• _Your assignment_:
Within the records below, find each line that holds the string "computer", then copy it.

[Stored records]
===
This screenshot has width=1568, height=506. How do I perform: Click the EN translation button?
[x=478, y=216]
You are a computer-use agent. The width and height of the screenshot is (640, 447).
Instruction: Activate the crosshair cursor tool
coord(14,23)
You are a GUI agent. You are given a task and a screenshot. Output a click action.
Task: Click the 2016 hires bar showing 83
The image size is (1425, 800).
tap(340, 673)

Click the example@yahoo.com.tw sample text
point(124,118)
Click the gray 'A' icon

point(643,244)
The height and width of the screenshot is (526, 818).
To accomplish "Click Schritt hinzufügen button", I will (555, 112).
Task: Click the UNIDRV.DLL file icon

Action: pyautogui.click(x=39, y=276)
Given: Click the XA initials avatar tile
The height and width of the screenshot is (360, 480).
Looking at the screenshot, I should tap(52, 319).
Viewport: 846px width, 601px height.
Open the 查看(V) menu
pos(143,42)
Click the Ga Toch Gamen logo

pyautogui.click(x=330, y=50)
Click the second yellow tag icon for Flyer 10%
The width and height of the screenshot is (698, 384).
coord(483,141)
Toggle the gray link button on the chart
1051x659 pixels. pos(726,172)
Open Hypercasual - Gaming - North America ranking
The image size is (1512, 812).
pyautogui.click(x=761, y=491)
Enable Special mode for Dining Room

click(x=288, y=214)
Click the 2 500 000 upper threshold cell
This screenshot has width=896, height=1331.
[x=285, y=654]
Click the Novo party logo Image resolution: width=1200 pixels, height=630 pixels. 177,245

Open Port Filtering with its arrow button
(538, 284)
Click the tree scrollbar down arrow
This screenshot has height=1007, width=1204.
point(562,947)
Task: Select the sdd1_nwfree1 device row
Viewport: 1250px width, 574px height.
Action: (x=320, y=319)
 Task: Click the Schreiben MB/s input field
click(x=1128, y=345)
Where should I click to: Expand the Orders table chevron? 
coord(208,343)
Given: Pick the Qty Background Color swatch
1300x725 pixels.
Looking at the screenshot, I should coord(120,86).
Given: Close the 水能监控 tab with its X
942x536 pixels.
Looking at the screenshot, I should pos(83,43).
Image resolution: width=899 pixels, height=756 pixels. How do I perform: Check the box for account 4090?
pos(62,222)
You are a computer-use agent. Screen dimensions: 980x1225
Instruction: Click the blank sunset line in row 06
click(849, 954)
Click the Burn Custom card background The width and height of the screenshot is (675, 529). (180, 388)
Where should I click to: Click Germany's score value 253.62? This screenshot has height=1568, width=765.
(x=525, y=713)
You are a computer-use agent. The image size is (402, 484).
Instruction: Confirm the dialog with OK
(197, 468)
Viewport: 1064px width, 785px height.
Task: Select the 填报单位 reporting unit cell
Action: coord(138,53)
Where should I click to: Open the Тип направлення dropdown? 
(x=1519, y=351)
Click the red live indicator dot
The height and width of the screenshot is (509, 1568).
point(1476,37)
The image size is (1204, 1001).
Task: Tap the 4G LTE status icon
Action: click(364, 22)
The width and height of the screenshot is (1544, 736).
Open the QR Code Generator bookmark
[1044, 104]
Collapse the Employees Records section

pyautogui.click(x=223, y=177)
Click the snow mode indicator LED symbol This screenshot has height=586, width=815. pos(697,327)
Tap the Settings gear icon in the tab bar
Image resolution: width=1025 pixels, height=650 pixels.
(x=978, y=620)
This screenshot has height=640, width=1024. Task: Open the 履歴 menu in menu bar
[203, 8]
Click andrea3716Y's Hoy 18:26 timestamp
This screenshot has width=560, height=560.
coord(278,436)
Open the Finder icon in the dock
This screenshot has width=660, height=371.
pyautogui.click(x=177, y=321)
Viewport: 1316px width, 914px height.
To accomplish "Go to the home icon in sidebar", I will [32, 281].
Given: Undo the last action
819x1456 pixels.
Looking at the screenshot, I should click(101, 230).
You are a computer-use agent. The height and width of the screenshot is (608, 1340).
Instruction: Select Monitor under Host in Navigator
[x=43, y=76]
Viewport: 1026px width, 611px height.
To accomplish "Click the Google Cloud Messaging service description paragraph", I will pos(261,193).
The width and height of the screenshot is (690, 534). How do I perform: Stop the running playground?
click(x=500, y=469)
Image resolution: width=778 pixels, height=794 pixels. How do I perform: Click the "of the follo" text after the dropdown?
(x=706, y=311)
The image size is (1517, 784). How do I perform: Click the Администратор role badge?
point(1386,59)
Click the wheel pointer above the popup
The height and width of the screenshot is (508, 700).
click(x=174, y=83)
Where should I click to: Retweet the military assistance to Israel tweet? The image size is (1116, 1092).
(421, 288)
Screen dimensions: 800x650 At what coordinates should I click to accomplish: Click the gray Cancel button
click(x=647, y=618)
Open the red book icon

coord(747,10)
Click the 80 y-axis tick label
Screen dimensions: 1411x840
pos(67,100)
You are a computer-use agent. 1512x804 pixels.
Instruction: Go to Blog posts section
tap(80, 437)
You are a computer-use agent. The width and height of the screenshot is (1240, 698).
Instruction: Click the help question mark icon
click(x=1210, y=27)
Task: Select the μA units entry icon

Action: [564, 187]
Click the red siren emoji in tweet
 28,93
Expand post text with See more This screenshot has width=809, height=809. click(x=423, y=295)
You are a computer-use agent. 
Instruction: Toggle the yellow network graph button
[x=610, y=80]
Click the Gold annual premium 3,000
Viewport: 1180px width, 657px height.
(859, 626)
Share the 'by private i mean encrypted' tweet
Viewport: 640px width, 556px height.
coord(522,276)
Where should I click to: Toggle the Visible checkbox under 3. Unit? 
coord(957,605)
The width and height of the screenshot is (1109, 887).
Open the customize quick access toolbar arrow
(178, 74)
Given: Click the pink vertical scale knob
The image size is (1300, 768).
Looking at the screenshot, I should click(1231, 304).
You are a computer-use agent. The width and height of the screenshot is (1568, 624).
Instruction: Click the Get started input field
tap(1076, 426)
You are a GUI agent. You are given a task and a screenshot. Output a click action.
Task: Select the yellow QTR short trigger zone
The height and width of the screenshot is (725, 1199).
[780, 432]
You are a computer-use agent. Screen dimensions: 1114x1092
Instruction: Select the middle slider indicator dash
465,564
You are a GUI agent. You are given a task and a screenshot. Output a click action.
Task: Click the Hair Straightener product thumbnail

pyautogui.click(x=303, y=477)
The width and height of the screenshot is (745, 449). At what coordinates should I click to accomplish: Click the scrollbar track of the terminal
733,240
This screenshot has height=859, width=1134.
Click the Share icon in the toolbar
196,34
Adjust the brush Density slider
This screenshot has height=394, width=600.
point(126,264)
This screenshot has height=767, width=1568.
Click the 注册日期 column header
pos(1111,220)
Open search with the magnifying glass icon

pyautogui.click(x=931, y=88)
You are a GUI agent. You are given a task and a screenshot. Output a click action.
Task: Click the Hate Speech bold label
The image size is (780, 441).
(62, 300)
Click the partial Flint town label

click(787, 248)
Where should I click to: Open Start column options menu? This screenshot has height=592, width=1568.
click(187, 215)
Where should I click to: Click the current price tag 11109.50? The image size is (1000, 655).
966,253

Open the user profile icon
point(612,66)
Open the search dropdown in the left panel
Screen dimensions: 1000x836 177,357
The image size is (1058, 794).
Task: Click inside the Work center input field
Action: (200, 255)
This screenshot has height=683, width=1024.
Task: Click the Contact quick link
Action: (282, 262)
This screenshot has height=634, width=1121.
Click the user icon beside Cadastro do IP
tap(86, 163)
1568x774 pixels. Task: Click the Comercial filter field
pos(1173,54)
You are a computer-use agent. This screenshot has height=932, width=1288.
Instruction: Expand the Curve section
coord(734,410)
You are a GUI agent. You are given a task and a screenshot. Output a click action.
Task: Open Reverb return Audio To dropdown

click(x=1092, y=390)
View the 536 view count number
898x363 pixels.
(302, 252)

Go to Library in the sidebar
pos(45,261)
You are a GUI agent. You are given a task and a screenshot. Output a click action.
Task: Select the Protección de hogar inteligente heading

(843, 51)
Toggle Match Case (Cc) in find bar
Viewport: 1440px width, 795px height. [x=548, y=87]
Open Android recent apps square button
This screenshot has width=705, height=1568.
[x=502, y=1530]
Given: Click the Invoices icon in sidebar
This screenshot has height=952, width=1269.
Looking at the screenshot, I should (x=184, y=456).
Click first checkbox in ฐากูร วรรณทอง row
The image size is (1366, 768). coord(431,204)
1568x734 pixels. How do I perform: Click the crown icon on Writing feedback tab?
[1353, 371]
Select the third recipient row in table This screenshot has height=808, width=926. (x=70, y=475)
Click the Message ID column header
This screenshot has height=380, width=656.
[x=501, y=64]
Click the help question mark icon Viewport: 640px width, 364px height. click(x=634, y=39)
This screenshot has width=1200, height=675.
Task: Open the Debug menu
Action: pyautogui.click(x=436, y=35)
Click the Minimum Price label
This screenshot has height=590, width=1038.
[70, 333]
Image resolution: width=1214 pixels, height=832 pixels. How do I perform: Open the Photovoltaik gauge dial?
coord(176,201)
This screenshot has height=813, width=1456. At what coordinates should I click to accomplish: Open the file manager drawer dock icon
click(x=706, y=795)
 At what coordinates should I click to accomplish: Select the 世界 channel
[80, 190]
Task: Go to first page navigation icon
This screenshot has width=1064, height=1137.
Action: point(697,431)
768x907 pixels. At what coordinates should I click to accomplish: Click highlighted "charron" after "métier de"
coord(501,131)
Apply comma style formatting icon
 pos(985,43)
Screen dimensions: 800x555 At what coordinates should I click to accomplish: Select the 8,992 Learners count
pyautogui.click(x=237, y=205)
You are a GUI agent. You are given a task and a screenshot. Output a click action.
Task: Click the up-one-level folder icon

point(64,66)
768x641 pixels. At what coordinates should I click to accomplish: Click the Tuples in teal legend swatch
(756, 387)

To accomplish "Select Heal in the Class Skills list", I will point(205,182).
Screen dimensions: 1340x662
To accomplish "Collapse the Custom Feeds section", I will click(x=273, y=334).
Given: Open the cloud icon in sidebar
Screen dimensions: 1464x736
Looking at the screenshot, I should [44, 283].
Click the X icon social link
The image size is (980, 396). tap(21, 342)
===
• _Response_:
You are a computer-use agent. The width and height of the screenshot is (640, 447).
You are a computer-use agent. Screen dimensions: 980x1225
You are a computer-use agent. The image size is (402, 484).
You are a computer-use agent. The height and width of the screenshot is (608, 1340).
You are a computer-use agent. 1512x804 pixels.
You are a computer-use agent. The width and height of the screenshot is (1240, 698).
You are a computer-use agent. 
You are a computer-use agent. The width and height of the screenshot is (1568, 624).
You are a computer-use agent. Screen dimensions: 1114x1092
You are a computer-use agent. This screenshot has height=932, width=1288.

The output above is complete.